Saved entries:
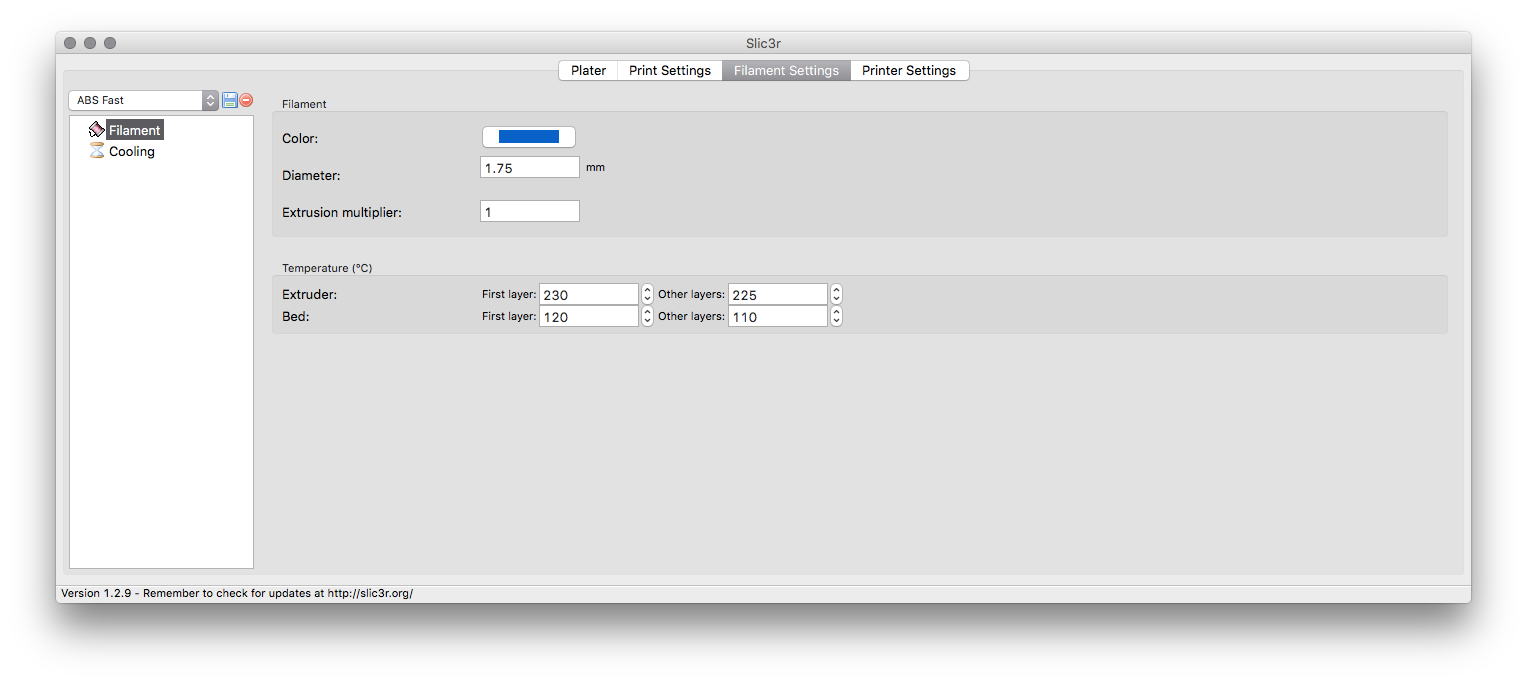
Task: Select the Filament spool icon
Action: pyautogui.click(x=96, y=129)
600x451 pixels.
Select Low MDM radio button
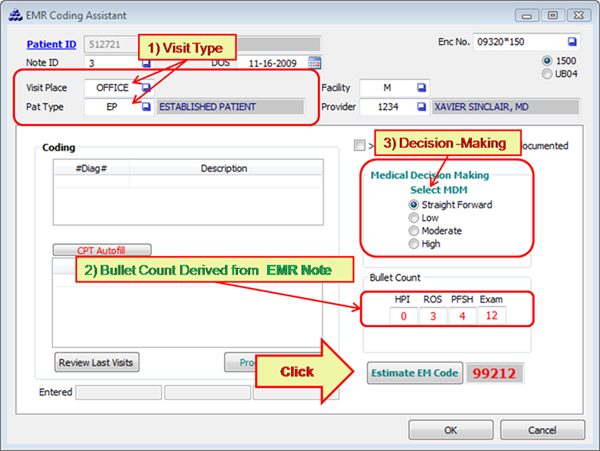[x=415, y=217]
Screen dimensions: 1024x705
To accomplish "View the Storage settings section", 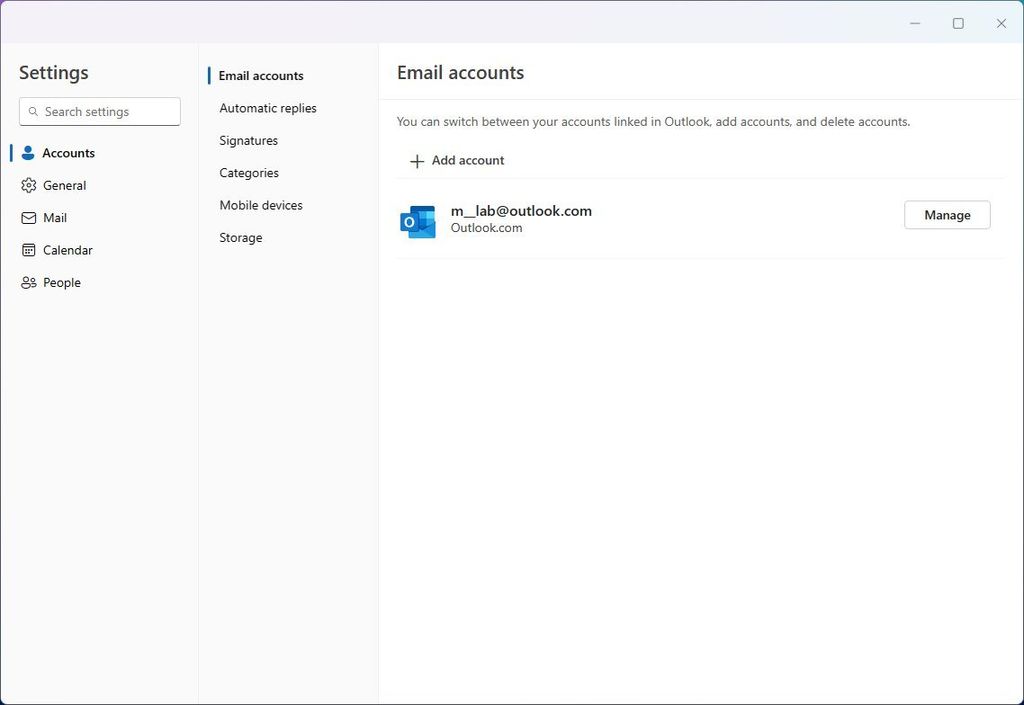I will 240,237.
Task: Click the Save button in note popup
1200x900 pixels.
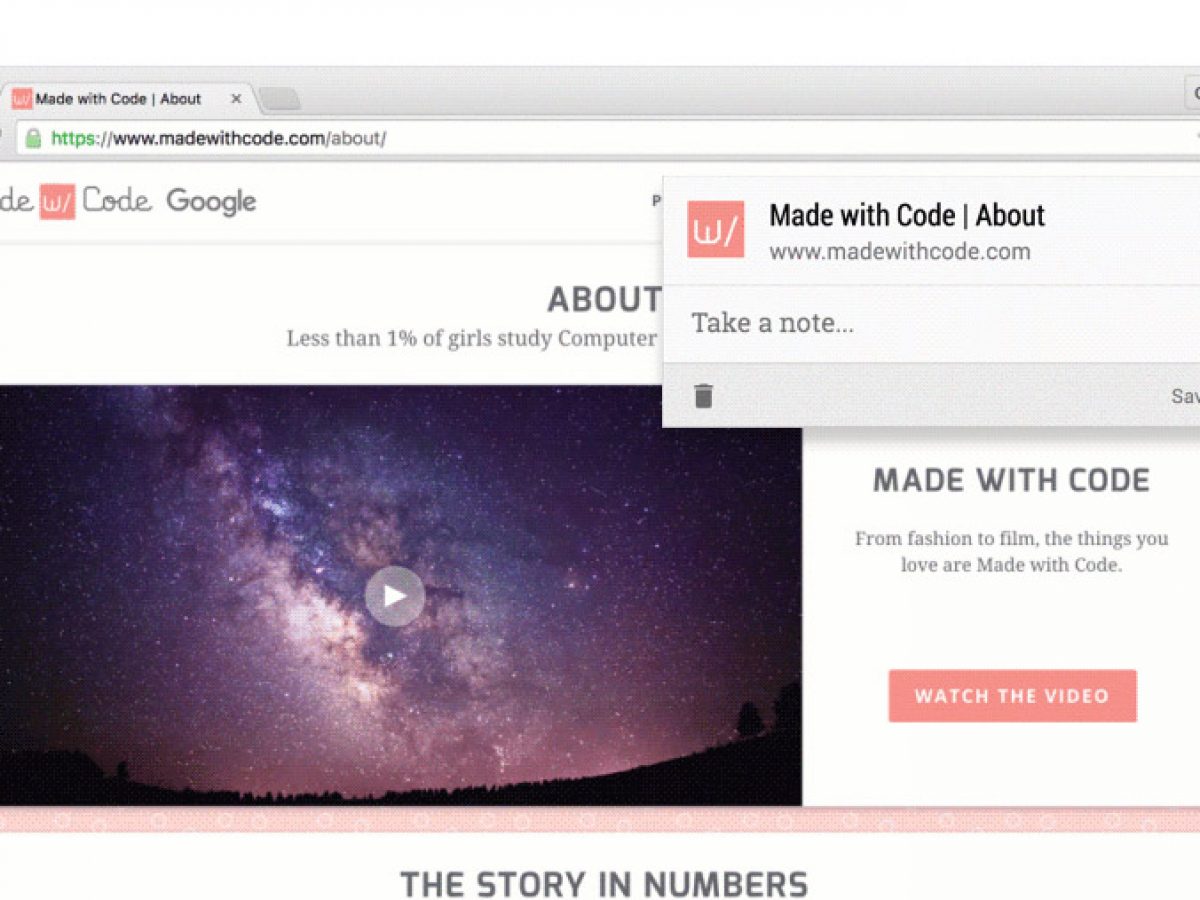Action: tap(1186, 396)
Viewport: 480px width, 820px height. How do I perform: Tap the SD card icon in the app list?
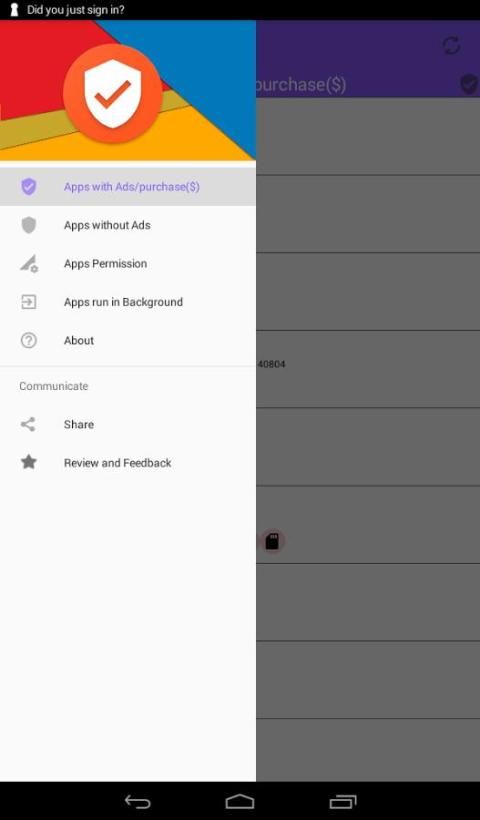[x=272, y=541]
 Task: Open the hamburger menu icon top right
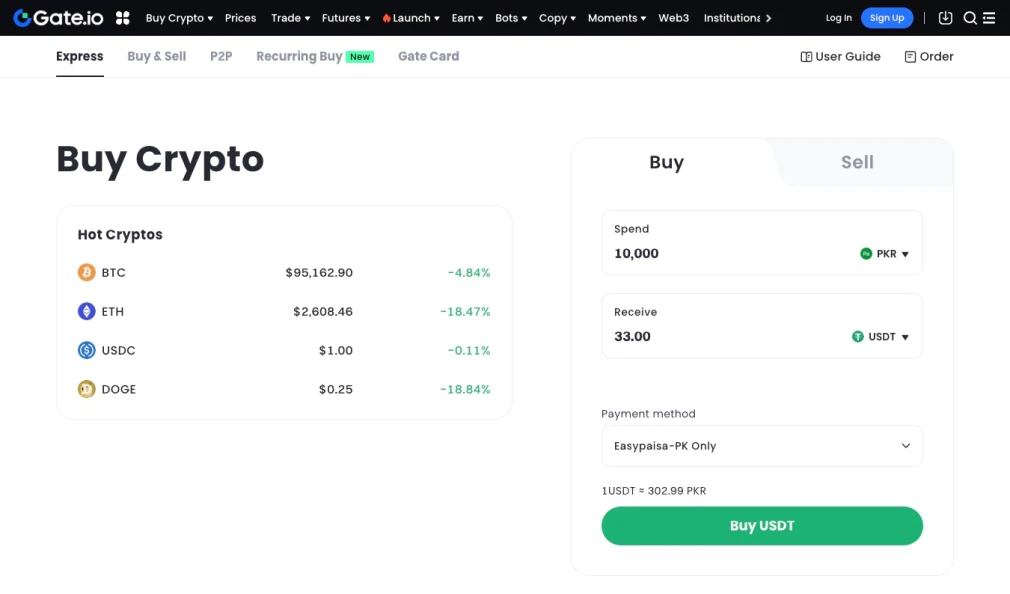pyautogui.click(x=991, y=17)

WHAT YOU ARE ASKED TO DO: Locate the line containing "Task: Click the Save button in note popup" in the records above, then output it and every line after it through the last, excluding pictures.

SOLUTION TO THIS PROBLEM:
Task: Click the Save button in note popup
1200x900 pixels.
Action: tap(1186, 396)
Viewport: 480px width, 820px height. How do I perform: Tap the SD card icon in the app list?
[x=272, y=541]
 Task: Open the hamburger menu icon top right
pyautogui.click(x=991, y=17)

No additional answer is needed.